* [YOUR GOAL] Print the data below exactly as it appears.

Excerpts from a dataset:
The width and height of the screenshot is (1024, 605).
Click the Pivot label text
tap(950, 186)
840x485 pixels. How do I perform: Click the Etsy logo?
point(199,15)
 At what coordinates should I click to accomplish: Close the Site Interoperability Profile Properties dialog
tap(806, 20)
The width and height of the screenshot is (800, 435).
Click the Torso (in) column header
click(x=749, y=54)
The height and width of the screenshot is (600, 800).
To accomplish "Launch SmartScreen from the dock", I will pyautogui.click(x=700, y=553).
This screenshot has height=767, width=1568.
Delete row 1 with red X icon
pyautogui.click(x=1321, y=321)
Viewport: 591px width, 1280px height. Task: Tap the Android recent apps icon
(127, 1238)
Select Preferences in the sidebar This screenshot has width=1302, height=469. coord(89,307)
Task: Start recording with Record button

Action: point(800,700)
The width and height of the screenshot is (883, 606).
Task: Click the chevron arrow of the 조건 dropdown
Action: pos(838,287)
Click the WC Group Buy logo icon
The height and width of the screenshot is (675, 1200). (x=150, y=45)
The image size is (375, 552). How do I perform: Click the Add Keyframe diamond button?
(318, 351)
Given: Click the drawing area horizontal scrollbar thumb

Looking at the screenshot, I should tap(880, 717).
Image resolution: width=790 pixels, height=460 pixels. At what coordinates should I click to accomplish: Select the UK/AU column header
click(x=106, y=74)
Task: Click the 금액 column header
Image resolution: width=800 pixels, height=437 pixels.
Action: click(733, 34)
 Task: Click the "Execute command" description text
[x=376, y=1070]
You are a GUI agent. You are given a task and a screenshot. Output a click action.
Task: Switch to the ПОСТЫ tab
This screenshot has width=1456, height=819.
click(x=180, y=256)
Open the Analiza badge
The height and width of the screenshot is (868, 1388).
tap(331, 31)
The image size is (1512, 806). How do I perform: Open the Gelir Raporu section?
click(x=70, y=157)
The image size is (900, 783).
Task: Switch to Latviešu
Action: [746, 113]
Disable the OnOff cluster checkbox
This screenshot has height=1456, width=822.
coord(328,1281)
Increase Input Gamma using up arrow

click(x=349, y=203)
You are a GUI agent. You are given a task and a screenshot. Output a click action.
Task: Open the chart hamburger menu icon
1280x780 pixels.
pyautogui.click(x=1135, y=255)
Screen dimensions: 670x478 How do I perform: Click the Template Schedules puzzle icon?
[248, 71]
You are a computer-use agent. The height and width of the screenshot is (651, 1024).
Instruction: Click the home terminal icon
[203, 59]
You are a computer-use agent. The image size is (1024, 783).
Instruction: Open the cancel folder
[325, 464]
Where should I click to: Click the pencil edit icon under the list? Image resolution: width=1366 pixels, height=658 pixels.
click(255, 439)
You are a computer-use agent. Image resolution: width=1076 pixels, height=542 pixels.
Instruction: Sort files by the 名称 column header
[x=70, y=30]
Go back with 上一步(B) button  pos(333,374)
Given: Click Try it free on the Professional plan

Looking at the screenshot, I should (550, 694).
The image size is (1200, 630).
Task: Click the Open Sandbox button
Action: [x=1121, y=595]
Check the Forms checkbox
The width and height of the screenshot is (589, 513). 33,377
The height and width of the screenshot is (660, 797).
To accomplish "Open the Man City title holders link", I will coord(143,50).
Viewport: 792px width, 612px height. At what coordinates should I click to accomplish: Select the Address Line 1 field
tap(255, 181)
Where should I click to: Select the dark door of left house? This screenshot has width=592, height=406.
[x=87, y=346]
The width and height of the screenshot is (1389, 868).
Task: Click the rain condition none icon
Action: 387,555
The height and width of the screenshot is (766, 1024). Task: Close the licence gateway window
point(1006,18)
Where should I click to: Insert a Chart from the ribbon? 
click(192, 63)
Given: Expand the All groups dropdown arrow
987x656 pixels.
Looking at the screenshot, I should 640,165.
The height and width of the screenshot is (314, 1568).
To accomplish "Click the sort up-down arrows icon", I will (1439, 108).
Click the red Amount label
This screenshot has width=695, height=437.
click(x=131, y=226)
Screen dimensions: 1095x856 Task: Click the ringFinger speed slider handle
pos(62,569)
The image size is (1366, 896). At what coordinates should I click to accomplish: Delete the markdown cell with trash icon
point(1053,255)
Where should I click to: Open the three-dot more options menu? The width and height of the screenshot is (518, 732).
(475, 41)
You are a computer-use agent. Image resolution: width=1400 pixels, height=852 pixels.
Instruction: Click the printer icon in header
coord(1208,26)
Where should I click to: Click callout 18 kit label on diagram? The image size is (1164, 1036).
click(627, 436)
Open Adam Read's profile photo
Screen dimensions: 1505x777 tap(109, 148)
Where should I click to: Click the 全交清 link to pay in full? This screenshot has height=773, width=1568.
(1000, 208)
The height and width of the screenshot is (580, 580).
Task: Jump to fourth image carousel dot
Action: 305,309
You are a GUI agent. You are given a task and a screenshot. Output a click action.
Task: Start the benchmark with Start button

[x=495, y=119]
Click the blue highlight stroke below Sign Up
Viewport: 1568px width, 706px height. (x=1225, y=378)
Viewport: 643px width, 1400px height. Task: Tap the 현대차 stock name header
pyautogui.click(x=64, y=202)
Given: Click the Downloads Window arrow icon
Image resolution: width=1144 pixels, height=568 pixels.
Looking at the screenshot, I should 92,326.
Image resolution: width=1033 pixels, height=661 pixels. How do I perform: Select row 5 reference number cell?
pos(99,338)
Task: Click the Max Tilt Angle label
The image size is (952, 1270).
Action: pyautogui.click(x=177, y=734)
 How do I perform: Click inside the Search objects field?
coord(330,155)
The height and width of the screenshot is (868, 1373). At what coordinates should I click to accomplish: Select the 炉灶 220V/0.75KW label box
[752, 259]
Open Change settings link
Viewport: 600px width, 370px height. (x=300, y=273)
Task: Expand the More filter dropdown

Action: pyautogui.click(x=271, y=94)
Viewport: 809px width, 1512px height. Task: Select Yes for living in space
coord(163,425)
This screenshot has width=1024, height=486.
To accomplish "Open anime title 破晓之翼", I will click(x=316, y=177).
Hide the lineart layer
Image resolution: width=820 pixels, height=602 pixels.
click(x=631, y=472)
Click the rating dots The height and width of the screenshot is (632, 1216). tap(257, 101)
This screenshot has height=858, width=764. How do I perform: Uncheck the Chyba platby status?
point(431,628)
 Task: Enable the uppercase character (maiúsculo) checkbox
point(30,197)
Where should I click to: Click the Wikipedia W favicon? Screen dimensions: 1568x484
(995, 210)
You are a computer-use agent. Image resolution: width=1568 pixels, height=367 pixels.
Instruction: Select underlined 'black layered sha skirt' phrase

* [WORKED SOLUTION]
The width and height of the screenshot is (1024, 605).
Click the Pivot label text
tap(950, 186)
840x485 pixels. How do I perform: Click the Etsy logo?
point(199,15)
 At what coordinates should I click to accomplish: Close the Site Interoperability Profile Properties dialog
tap(806, 20)
The width and height of the screenshot is (800, 435).
Click the Torso (in) column header
click(x=749, y=54)
The height and width of the screenshot is (600, 800).
To accomplish "Launch SmartScreen from the dock", I will pyautogui.click(x=700, y=553).
This screenshot has height=767, width=1568.
Delete row 1 with red X icon
pyautogui.click(x=1321, y=321)
Viewport: 591px width, 1280px height. Task: Tap the Android recent apps icon
(127, 1238)
Select Preferences in the sidebar This screenshot has width=1302, height=469. coord(89,307)
Task: Start recording with Record button

Action: point(800,700)
The width and height of the screenshot is (883, 606).
Task: Click the chevron arrow of the 조건 dropdown
Action: pos(838,287)
Click the WC Group Buy logo icon
The height and width of the screenshot is (675, 1200). (x=150, y=45)
The image size is (375, 552). How do I perform: Click the Add Keyframe diamond button?
(318, 351)
Given: Click the drawing area horizontal scrollbar thumb

Looking at the screenshot, I should tap(880, 717).
Image resolution: width=790 pixels, height=460 pixels. At what coordinates should I click to accomplish: Select the UK/AU column header
click(x=106, y=74)
Task: Click the 금액 column header
Image resolution: width=800 pixels, height=437 pixels.
Action: click(733, 34)
 Task: Click the "Execute command" description text
[x=376, y=1070]
You are a GUI agent. You are given a task and a screenshot. Output a click action.
Task: Switch to the ПОСТЫ tab
This screenshot has width=1456, height=819.
click(x=180, y=256)
Open the Analiza badge
The height and width of the screenshot is (868, 1388).
tap(331, 31)
The image size is (1512, 806). How do I perform: Open the Gelir Raporu section?
click(x=70, y=157)
The image size is (900, 783).
Task: Switch to Latviešu
Action: [746, 113]
Disable the OnOff cluster checkbox
This screenshot has height=1456, width=822.
coord(328,1281)
Increase Input Gamma using up arrow

click(x=349, y=203)
You are a GUI agent. You are given a task and a screenshot. Output a click action.
Task: Open the chart hamburger menu icon
1280x780 pixels.
pyautogui.click(x=1135, y=255)
Screen dimensions: 670x478 How do I perform: Click the Template Schedules puzzle icon?
[248, 71]
You are a computer-use agent. The height and width of the screenshot is (651, 1024).
Instruction: Click the home terminal icon
[203, 59]
You are a computer-use agent. The image size is (1024, 783).
Instruction: Open the cancel folder
[325, 464]
Where should I click to: Click the pencil edit icon under the list? Image resolution: width=1366 pixels, height=658 pixels.
click(255, 439)
You are a computer-use agent. Image resolution: width=1076 pixels, height=542 pixels.
Instruction: Sort files by the 名称 column header
[x=70, y=30]
Go back with 上一步(B) button  pos(333,374)
Given: Click Try it free on the Professional plan

Looking at the screenshot, I should (550, 694).
The image size is (1200, 630).
Task: Click the Open Sandbox button
Action: [x=1121, y=595]
Check the Forms checkbox
The width and height of the screenshot is (589, 513). 33,377
The height and width of the screenshot is (660, 797).
To accomplish "Open the Man City title holders link", I will coord(143,50).
Viewport: 792px width, 612px height. At what coordinates should I click to accomplish: Select the Address Line 1 field
tap(255, 181)
Where should I click to: Select the dark door of left house? This screenshot has width=592, height=406.
[x=87, y=346]
The width and height of the screenshot is (1389, 868).
Task: Click the rain condition none icon
Action: 387,555
The height and width of the screenshot is (766, 1024). Task: Close the licence gateway window
point(1006,18)
Where should I click to: Insert a Chart from the ribbon? 
click(192, 63)
Given: Expand the All groups dropdown arrow
987x656 pixels.
Looking at the screenshot, I should 640,165.
The height and width of the screenshot is (314, 1568).
To accomplish "Click the sort up-down arrows icon", I will (1439, 108).
Click the red Amount label
This screenshot has width=695, height=437.
click(x=131, y=226)
Screen dimensions: 1095x856 Task: Click the ringFinger speed slider handle
pos(62,569)
The image size is (1366, 896). At what coordinates should I click to accomplish: Delete the markdown cell with trash icon
point(1053,255)
Where should I click to: Open the three-dot more options menu? The width and height of the screenshot is (518, 732).
(475, 41)
You are a computer-use agent. Image resolution: width=1400 pixels, height=852 pixels.
Instruction: Click the printer icon in header
coord(1208,26)
Where should I click to: Click callout 18 kit label on diagram? The image size is (1164, 1036).
click(627, 436)
Open Adam Read's profile photo
Screen dimensions: 1505x777 tap(109, 148)
Where should I click to: Click the 全交清 link to pay in full? This screenshot has height=773, width=1568.
(1000, 208)
The height and width of the screenshot is (580, 580).
Task: Jump to fourth image carousel dot
Action: 305,309
You are a GUI agent. You are given a task and a screenshot. Output a click action.
Task: Start the benchmark with Start button

[x=495, y=119]
Click the blue highlight stroke below Sign Up
Viewport: 1568px width, 706px height. (x=1225, y=378)
Viewport: 643px width, 1400px height. Task: Tap the 현대차 stock name header
pyautogui.click(x=64, y=202)
Given: Click the Downloads Window arrow icon
Image resolution: width=1144 pixels, height=568 pixels.
Looking at the screenshot, I should 92,326.
Image resolution: width=1033 pixels, height=661 pixels. How do I perform: Select row 5 reference number cell?
pos(99,338)
Task: Click the Max Tilt Angle label
The image size is (952, 1270).
Action: pyautogui.click(x=177, y=734)
 How do I perform: Click inside the Search objects field?
coord(330,155)
The height and width of the screenshot is (868, 1373). At what coordinates should I click to accomplish: Select the 炉灶 220V/0.75KW label box
[752, 259]
Open Change settings link
Viewport: 600px width, 370px height. (x=300, y=273)
Task: Expand the More filter dropdown

Action: pyautogui.click(x=271, y=94)
Viewport: 809px width, 1512px height. Task: Select Yes for living in space
coord(163,425)
This screenshot has width=1024, height=486.
To accomplish "Open anime title 破晓之翼", I will click(x=316, y=177).
Hide the lineart layer
Image resolution: width=820 pixels, height=602 pixels.
click(x=631, y=472)
Click the rating dots The height and width of the screenshot is (632, 1216). tap(257, 101)
This screenshot has height=858, width=764. How do I perform: Uncheck the Chyba platby status?
point(431,628)
 Task: Enable the uppercase character (maiúsculo) checkbox
point(30,197)
Where should I click to: Click the Wikipedia W favicon? Screen dimensions: 1568x484
(995, 210)
You are a computer-use agent. Image resolution: width=1568 pixels, height=367 pixels.
Instruction: Select underlined 'black layered sha skirt' phrase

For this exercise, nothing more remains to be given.